Salivary gland tumours (SGT) are heterogenous group of neoplasms in the maxillofacial area with complex morphologic appearances and different clinical behaviour. They often present as painless enlarging masses, mostly located in parotid glands and mostly benign.
Epidemiology: SGT’s are more common in women than in men which represents 2%-3% of head and neck neoplasms. Pleomorphic adenomas are most common benign SGT’s followed by Warthin tumours.
Treatment: Difficulty with salivary gland tumour is they are rare and have long clinical course that requires follow up data for a decade or more. Prospective randomised trails have therefore not been undertaken and hence progress happens slowly. Improved methods of assessment (MRI, CT, Ultrasound, fine needle aspiration biopsy) have had major impact on salivary gland surgery. Most benign tumours are either pleomorphic adenomas (71%) or Warthin’s tumours (22%).

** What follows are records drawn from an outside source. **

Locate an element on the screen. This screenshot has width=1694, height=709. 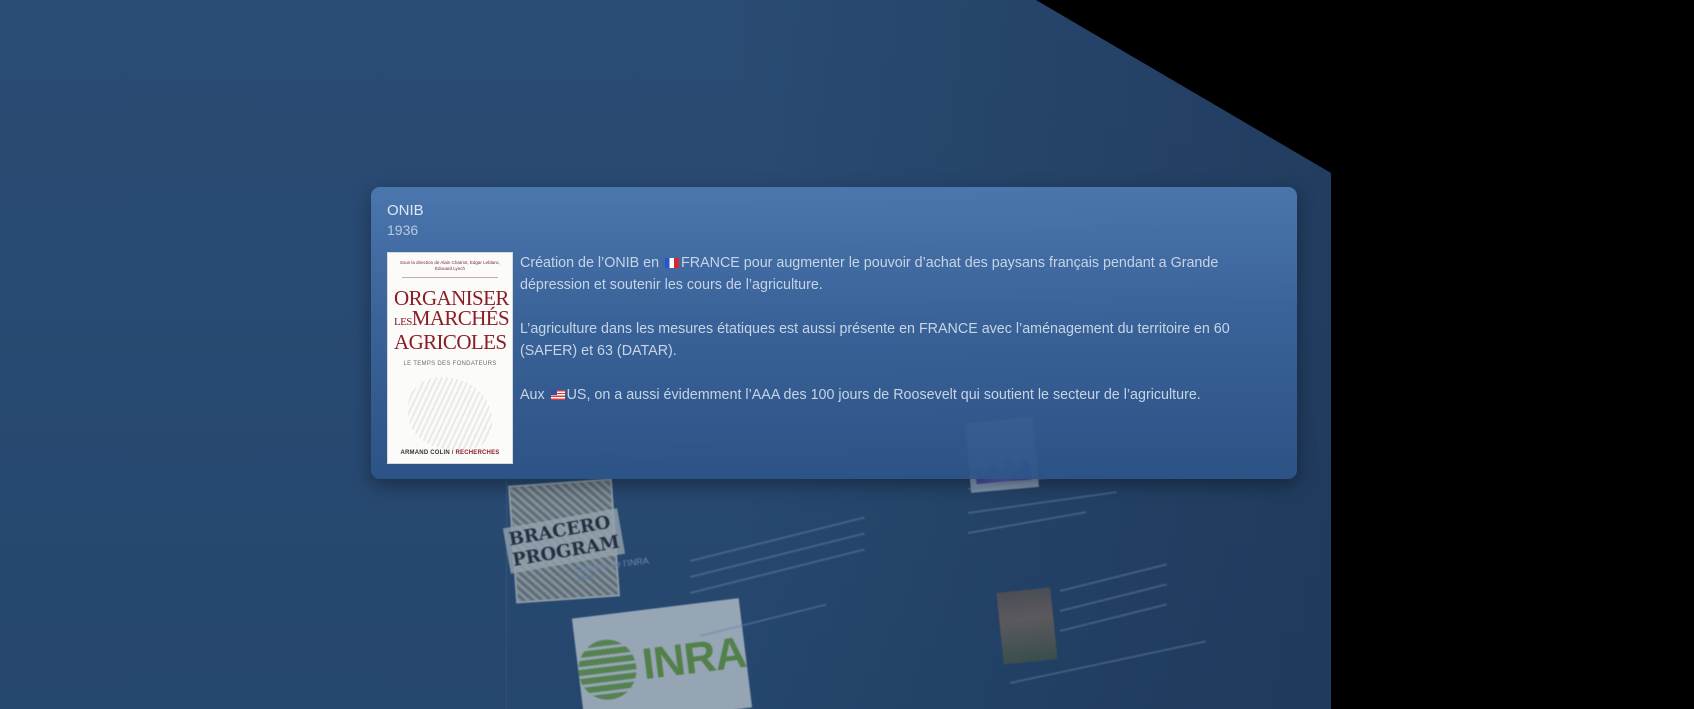
book-cover-title-line1: ORGANISER is located at coordinates (452, 298).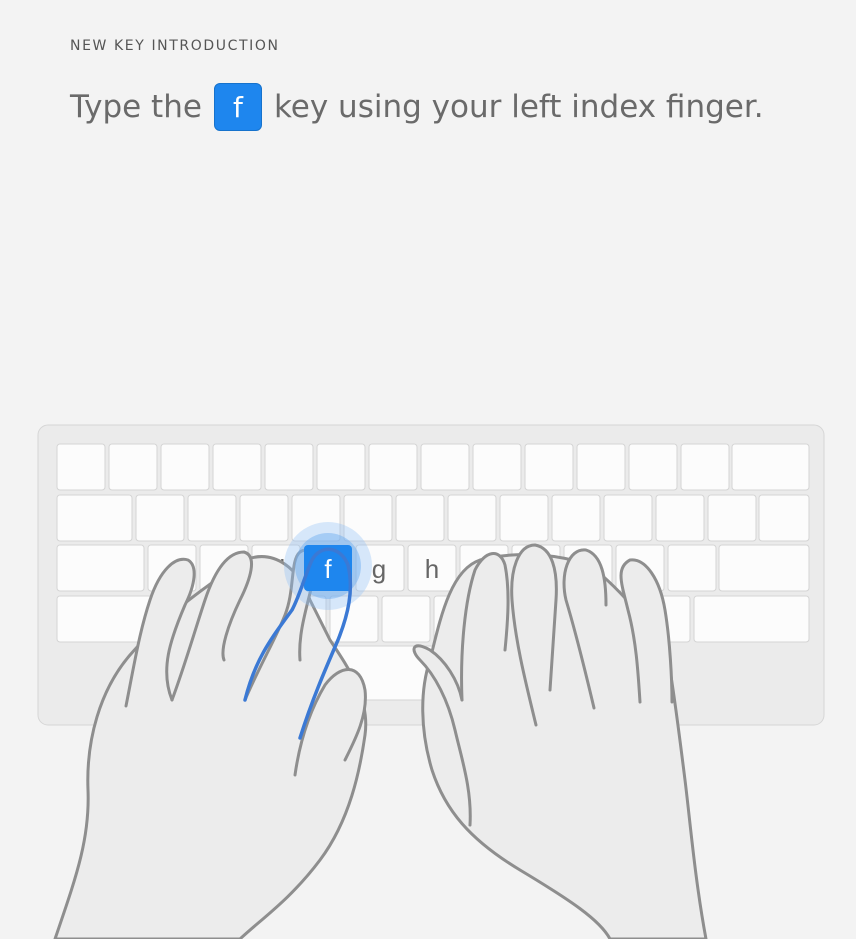 Image resolution: width=856 pixels, height=939 pixels. Describe the element at coordinates (432, 569) in the screenshot. I see `key-label-h: h` at that location. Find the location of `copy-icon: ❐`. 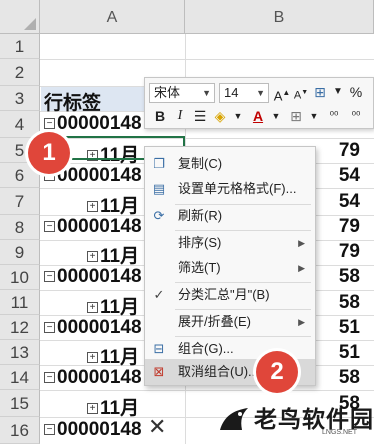

copy-icon: ❐ is located at coordinates (159, 164). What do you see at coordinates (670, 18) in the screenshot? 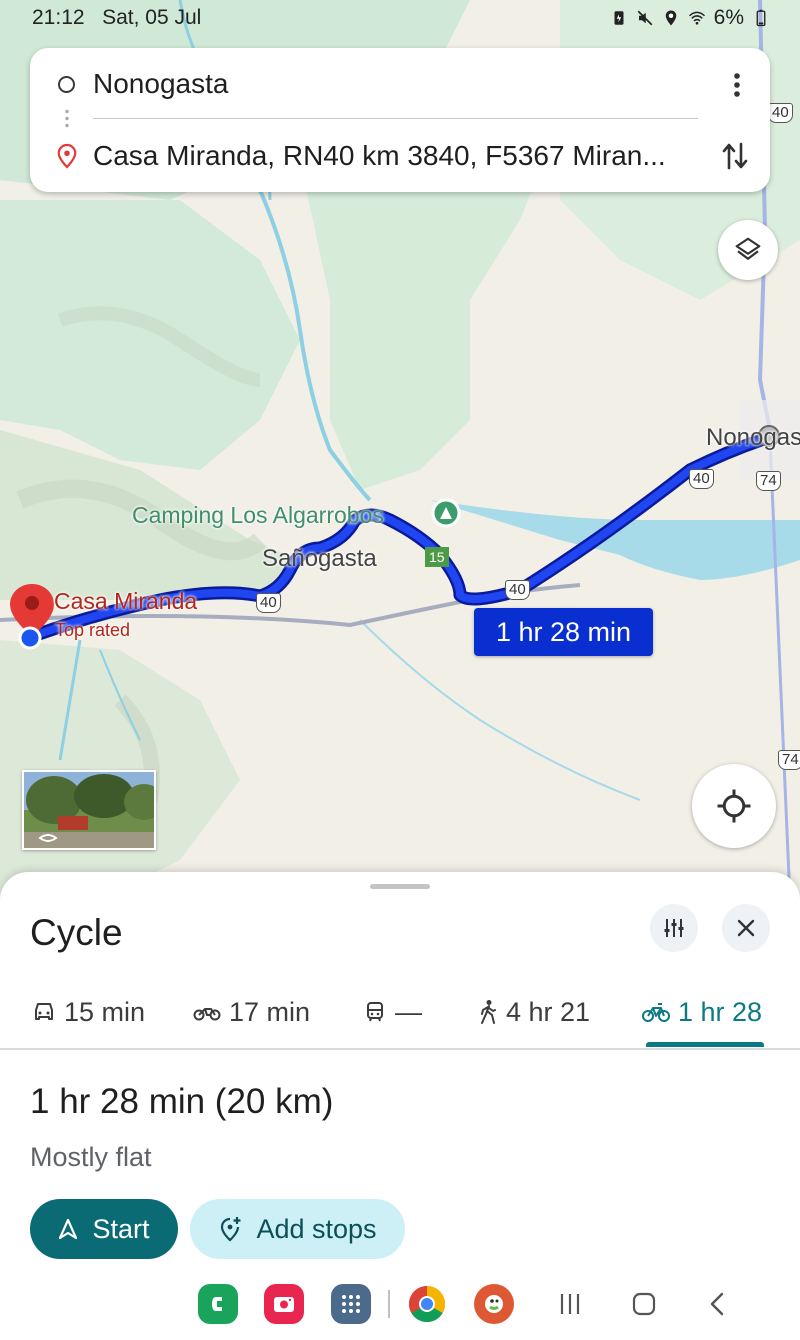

Conclusion: Treatment for this include both medical and surgical therapy. Medical therapy is indicated for inflammatory infectious masses (eg: reactive or fungal) and lymphoma. When symptomatic, recurrent chronic gland infection (eg: parotitis) proves refractory to conservative medical or endoscopic (i.e. sialoendoscopy) treatments, salivary gland excision is sometimes indicated. Surgical therapy includes parotidectomy and submandibular gland surgery.